Дмитрий Ольшанский РЕЧЬ НЕ О СЕБЕ
Поднятый Владимиром Бондаренко вопрос о русской и русскоязычной словесности, о необходимом их различении — это нетривиальная и, как ни странно, вполне международная проблема. Где-нибудь в глубине пресловутых Североамериканских Штатов тоже есть своя "русскость" и "русскоязычность", ибо погрязший в авангардном бесстыдстве Генри Миллер — типично англоязычный "француз", в то время как суровая религиозная южанка Фланнери О'Коннор (с ней, кстати, многажды сравнивали Юрия Мамлеева) — воплощение пусть и американского, но самого настоящего почвенничества. Словом, как уже отмечалось непредвзятыми исследователями, вечный конфликт западников со славянофилами, "иранства" и "кушитства" (Хомяков) прослеживается решительно везде. И потому у излюбленного нами вездесущего языкового, литературного, идеологического традиционализма порой обнаруживаются довольно неожиданные союзники.

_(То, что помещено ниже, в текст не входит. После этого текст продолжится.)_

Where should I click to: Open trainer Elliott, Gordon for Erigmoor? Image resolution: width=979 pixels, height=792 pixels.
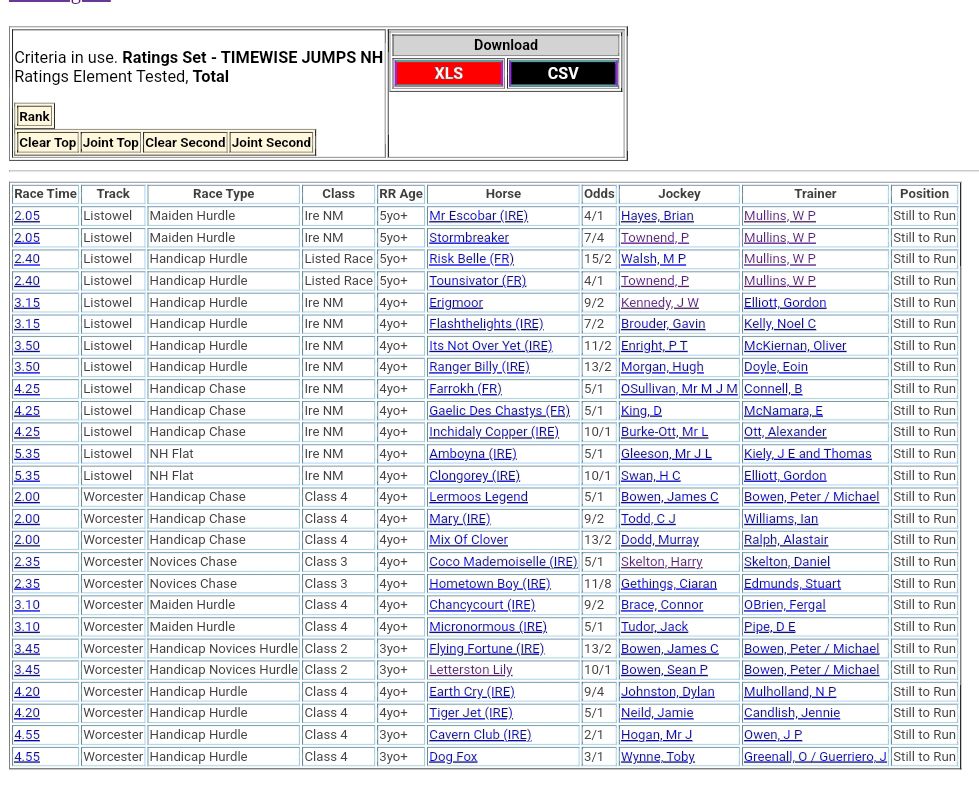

Однако, прежде чем пояснить свою мысль, я позволю себе привести относительно длинную цитату, а точнее, некую историю, чрезвычайно важную для меня лично — потому как с нее началось мое сильнейшее разочарование в той системе идей, которую принято называть "свободомыслием", "прогрессизмом", "либерализмом", "правами человека" и много еще как. Итак.
"И вот в таком вагоне (тюремном. — Д.О. ) сидит напротив меня русский старик... Он в колхозе со скотного двора какой-то несчастный мешок зерна увел, ему дали шесть лет. А он уже пожилой человек. И совершенно понятно, что он на пересылке или в тюрьме умрет. И никогда до освобождения не дотянет. И ни один интеллигентный человек — ни в России, ни на Западе — на его защиту не подымется. Никогда! ...за этого несчастного старика никто бы слова не замолвил — ни Би-би-си, ни "Голос Америки". Никто! И когда видишь это — ну больше уже ничего не надо. Потому что все эти молодые люди — я их называл "борцовщиками" — они знали, что делают, на что идут, чего ради. Может быть, действительно ради каких-то перемен. А может быть, ради того, чтобы думать про себя хорошо. Потому что у них всегда была какая-то аудитория, какие-то друзья, кореша в Москве. А у этого старика никакой аудитории нет... И когда ты такое видишь, то вся эта правозащитная лирика принимает несколько иной характер".
Цитата эта происходит из высказываний Иосифа Бродского, и в свое время именно она крепко поменяла мое отношение к либеральной "героике". Бродский — автор, которого принято причислять к русскоязычным, причем солидарны в этом как "патриотические", так и "космополитические" наблюдатели. Автор этих строк с таким положением дел решительно не согласен, но в споре этом важно прежде всего само определение "русскости", которое, на мой взгляд, будет аналогично пониманию почвенности в любой стране и любой культуре.
Разумным мне представляется следующее толкование. Писатель — по определению продукт цивилизации с неизбежной для нее обособленностью и бескрайним индивидуализмом (ибо человек, находящийся внутри традиционной культуры, не нуждается ни в сочинении литературы, ни, зачастую, в ее чтении). Однако дальше следует неизбежная развилка. Что составляет предмет авторского интереса для пишущего? Одни только собственные "экзистенциальные" переживания и стилистические эксперименты, или же взгляд его обращается к миру тех, кто не может сказать за себя сам, к чему-то большему, чем то, что есть этот писатель и этот человек. Иными словами, вопрос в том, ограничивается ли современный автор собственным прихотливым языковым и житейским меню (и тогда неизбежно становится русскоязычным, как Набоков), или же в его сочинения настойчиво врывается чужая речь, чужая жизнь и, в конечном счете, чужая беда, до которой ему, вроде бы вполне рафинированному, как и все литераторы, человеку, как ни странно, есть дело. Во втором случае, я полагаю, мы и встречаемся с тем самым подлинно "русским" письмом, речью не о себе, образцами которой для нас были и всегда пребудут Пушкин, Достоевский, Платонов, Солженицын и — Бродский.